# Waves Node
A node is a crucial component of the blockchain network. It stores a copy of all the blockchain data, validates transactions and blocks, and synchronizes the data with other nodes. The decentralized network is maintained by hundreds of independent nodes, ensuring that no single entity has sole control over the network or the ability to manipulate data.
Waves is a public blockchain that allows anyone to launch their own node and join the network. The Waves application can be installed and run on an ordinary computer. Installation options are given in the Install Waves Node article.
# Node Architecture
The main components of the Waves node are as follows:
- Network layer provides interaction with peer nodes.
- Validator checks transactions and blocks against blockchain rules.
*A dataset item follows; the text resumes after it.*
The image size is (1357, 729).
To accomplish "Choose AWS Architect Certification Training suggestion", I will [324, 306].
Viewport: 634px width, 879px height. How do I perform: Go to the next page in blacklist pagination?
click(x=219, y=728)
- Database stores validated and confirmed transactions and blocks, as well as the current state of the blockchain: balances of accounts, entries of account data storages, assigned scripts etc.
- UTX pool contains unconfirmed transactions until they are included in a block.
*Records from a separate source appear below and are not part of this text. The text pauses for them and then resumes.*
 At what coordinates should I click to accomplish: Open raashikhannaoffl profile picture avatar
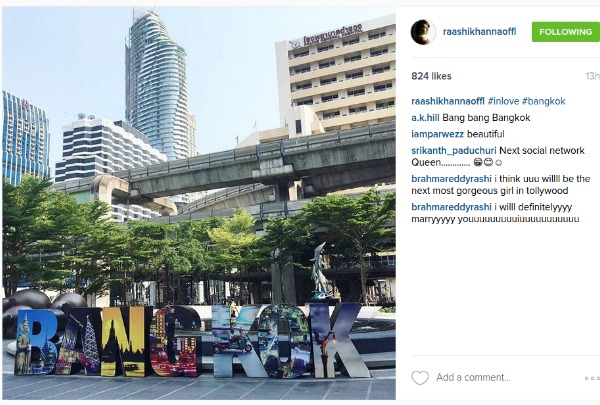click(423, 32)
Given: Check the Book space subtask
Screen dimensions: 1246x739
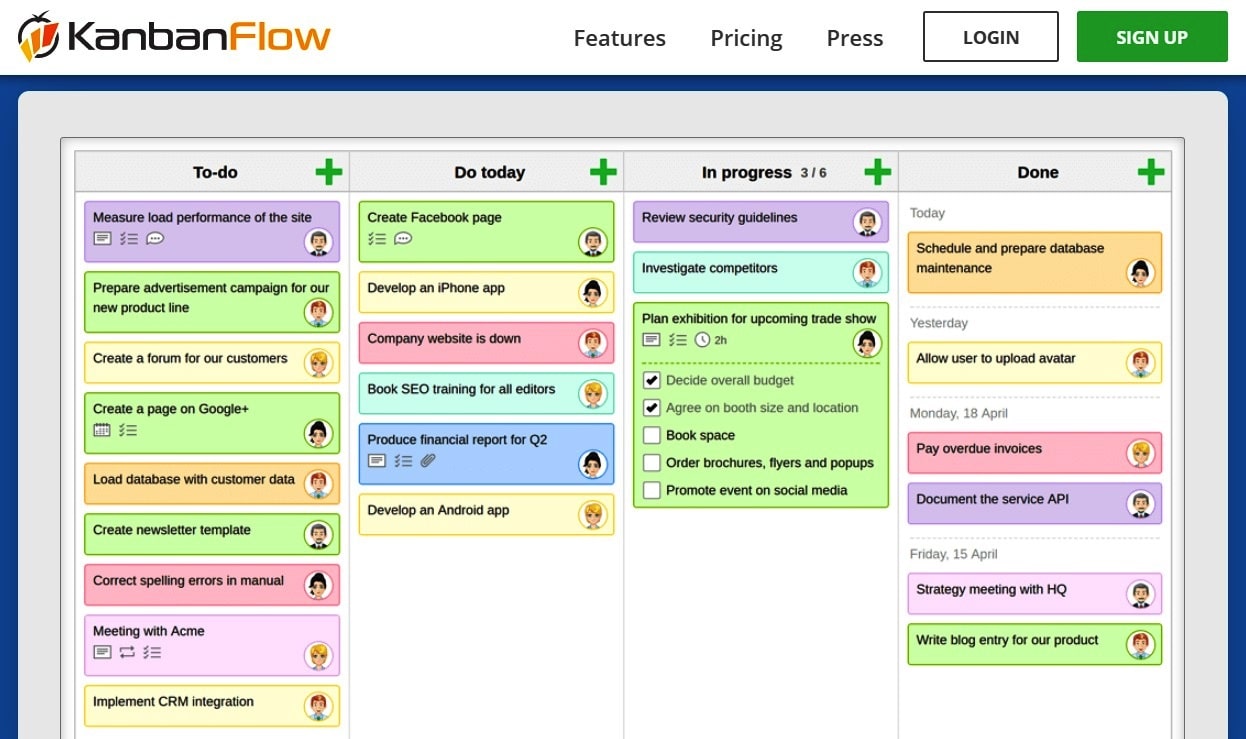Looking at the screenshot, I should (652, 435).
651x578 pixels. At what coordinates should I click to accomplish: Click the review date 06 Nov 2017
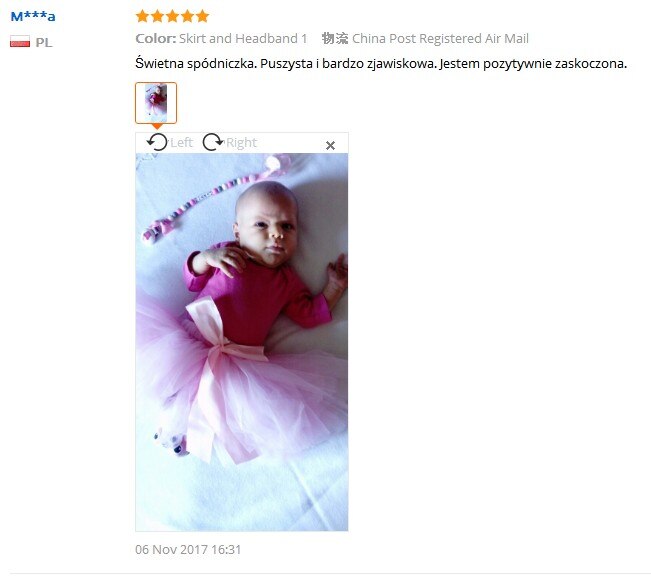point(188,549)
- Block generator creates blocks that are added to the blockchain.
- Node REST API is an interface for receiving blockchain data, sending transactions to the blockchain, and more. For detailed information, see the Node REST API.
# Validating Node
Any Waves node works as a validating node, regardless of its WAVES balance. It checks transactions and blocks received from other nodes against blockchain rules, discarding invalid transactions and blocks.
Additionally, any node can propose new transactions that will propagate in the network until they are included in a block or discarded.
# Generating Node
A node with a generating balance of at least 1000 WAVES can participate in block generation and receive rewards. The node's chance to generate a block is proportional to its generating balance, according to the Leased Proof of Stake (LPoS) algorithm.
The generating balance of an account is its lowest balance in WAVES considering leasing over the last 1000 blocks. The leasing mechanic allows nodes to attract funds from users to increase their generating balance, frequency of block generation, and resulting income. More about leasing
Keep in mind that a node with a minimum balance of 1000 WAVES generates only about one block per month. Without a significant amount of WAVES, it is better to participate in block generation by leasing WAVES to higher-performance generators.
The list of generating nodes in the Waves network, their balances, and block statistics are available at w8.io.
To run a generating node and receive rewards, follow the instructions.
# Generator's Income
Block generators receive rewards for adding a new block to the blockchain:
- Generator's share of the block reward. The current reward size is 6 WAVES, of which the generator receives 2 WAVES.
- Waves DAO LP tokens (WAVESDLP) corresponding to Waves DAO's share of the block reward.
- Transaction fees. The node receives 40% of the total fees for transactions in the current block and 60% of the total fees for transactions in the previous block, according to Waves-NG protocol.
The calculation of the rewards is described in more detail in the Generator's Income article.
To develop and run a decentralized application, you do not have to run your own node. You can receive blockchain data and send transactions signed by users via API of pool of public nodes.
However, running your own node provides you with additional options:
- interact with the node without network latency,
- make more frequent requests than allowed by the limitations of the public pool,
- customize the node configuration with respect to your app,
- install node extensions, for example, Blockchain Updates to track changes,
- create your own node extensions.
# Node Scala and Node Go
The Waves node has two implementations:
- Node Scala is the main version providing maximum functionality.
- Node Go is the alternative version focused on high operation speed and interaction with gPRC services. Node Go is currently under development and not recommended to use in mission-critical projects.
Running two different applications in parallel makes the Waves network more sustainable to protocol implementation errors. Differences between the two versions are highlighted in the Node Go article.